Contents
Route Types and Administrative Distance
Connected and Local Entries
Connected: the subnet is physically connected to the switch and there is no need for a next hop device
Local: the subnet is configured inside the switch. This could be a loopback interface or Switch Virtual Interface (SVI).
Static Routes
You need a static route when the destination network is not directly connected or physically connected to the switch or router, and no routing protocols like OSPF are advertising the route.
Static route command:
Ip route <remote network/mask> <next hop> vrf <vrf id>
EG: ip route 10.1.20.0/24 10.1.12.2 vrf table1
The switch/router on the other side also needs the static route:
ip route 10.1.10.0/24 10.1.12.1 vrf table1
Administrative Distance
If there are multiple routes to the same destination in the routing table, the router will use the path with the lowest Administrative Distance.
Floating Static Routes
Manipulating the administrative distance can be used to create primary and backup routes. An example of when to use this might be if you have two connected routes (same administrative distance) to the same destination but one route has higher bandwidth. In this case you can manually set the administrative distance.
In the example above 10.1.251.2 has a higher bandwidth.
The config would be:
Ip route 0.0.0.0/0 10.1.251.2 (leave administrative distance as default, 1)
Ip route 0.0.0.0/0 10.1.252.2 distance 10 (set the administrative distance to 10)
Scalability Issues
Working with static routes is okay for smaller more simple networks, but for an organisation with hundreds or thousands of subnets, static routing is not an efficient way to manage routing. Everything is manual with no dynamic failover. And human factor is a big thing, if you make a mistake configuring the routes you can take down the network!

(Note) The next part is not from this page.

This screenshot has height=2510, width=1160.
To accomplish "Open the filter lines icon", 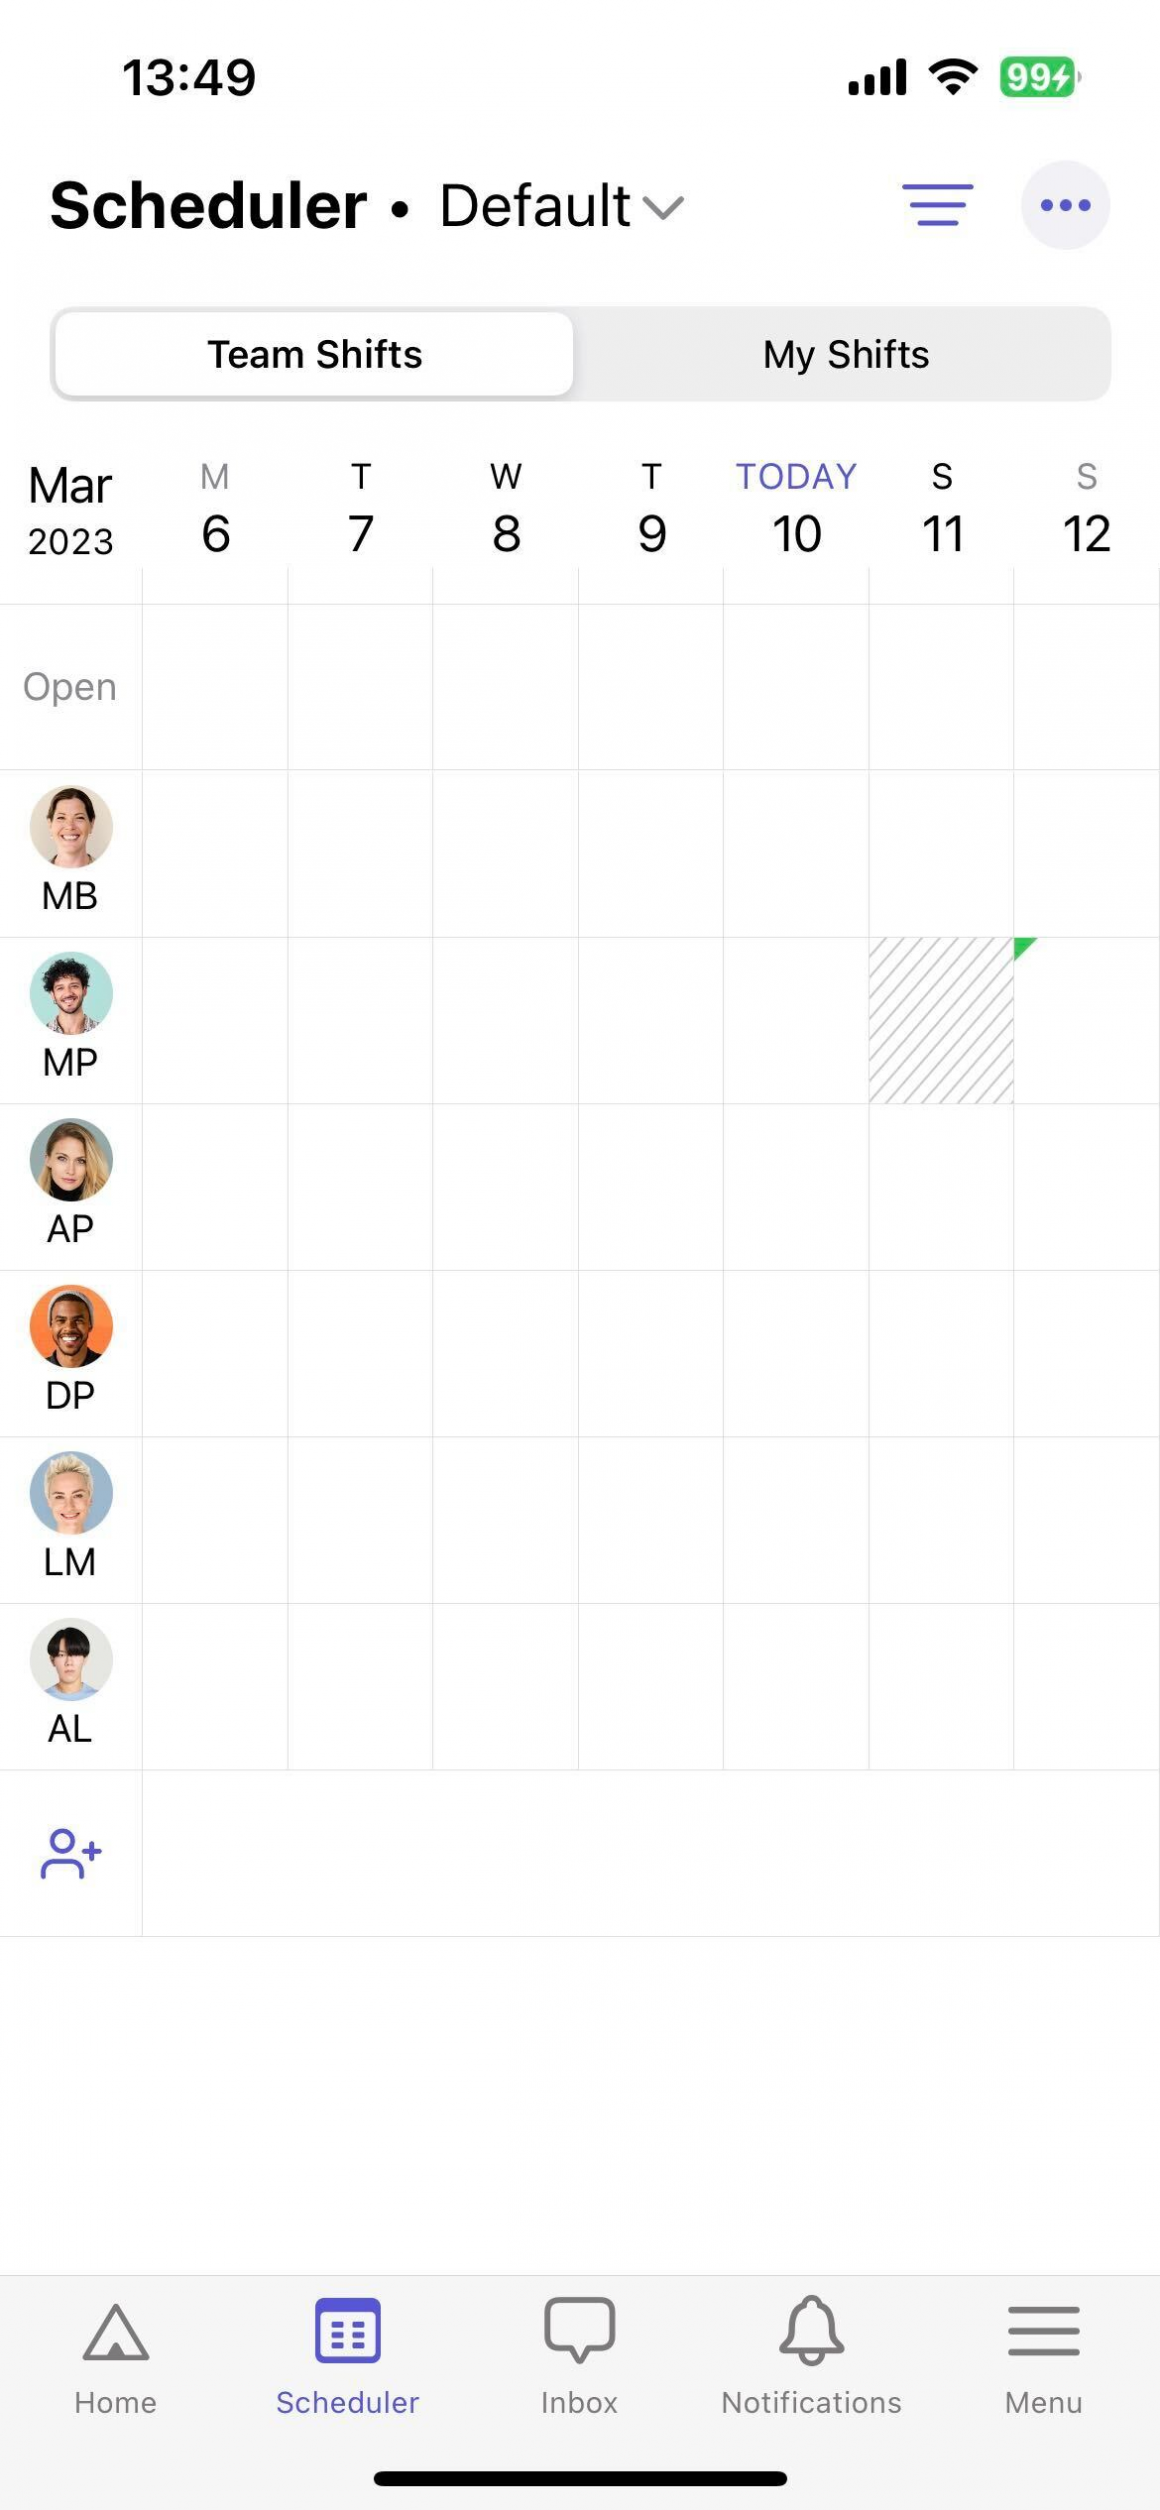I will (x=937, y=205).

Dynamic routing protocols are far more scalable handling thousands or even millions of routes across routing devices. They can automatically failover to alternate paths with little to no downtime.
Routing Protocols
Interior and Exterior Gateway Protocols
An Autonomous System (AS) is a collection of routers under a common administrative domain. EG: your Internet Service Provider (ISP) owns its own internal network, they have autonomy over the system, it is their AS.
Interior Gateway Protocol
To route packets inside an AS, each company uses an Interior Gateway Protocol (IGP). Examples of IGP:
- RIP: Routing Information Protocol
- IS-IS: Intermediate System – Intermediate System
- OSPF: open Shortest Path First
Exterior Gateway Protocol (EGP)
To route traffic from their internal AS to the internet network, companies use EGP. The only EGP currently used is:
- BGP: Border Gateway Protocol
Distance Vector Routing Protocols
In this method the router advertises its distance from each network and the direction the packets must travel to get to that network. RIP used this method and measured in “Hop Count”.
Distance Vector RIP routers are not aware of the entire network topology, they only know their directly connected routing peers. Distance Vector protocols include:
- RIP
- RIPv2
- RIPng (next generation)
AOS-CX does not support any Distance Vector protocols due to the lack of security, performance and limited scalability.
Link State Routing Protocols
Routers that run Link State routing protocols possess information about the complete network topology. This allows them to independently calculate their routing table using the Dijkstra algorithm to select the best path for each destination. These protocols have much faster convergence times and are more scalable then Distance Vector protocols. Link State protocols include:
- OSPFv2: for IPv4
- OSPFv3: for IPv6
- IS-IS: this is far less common than OSPF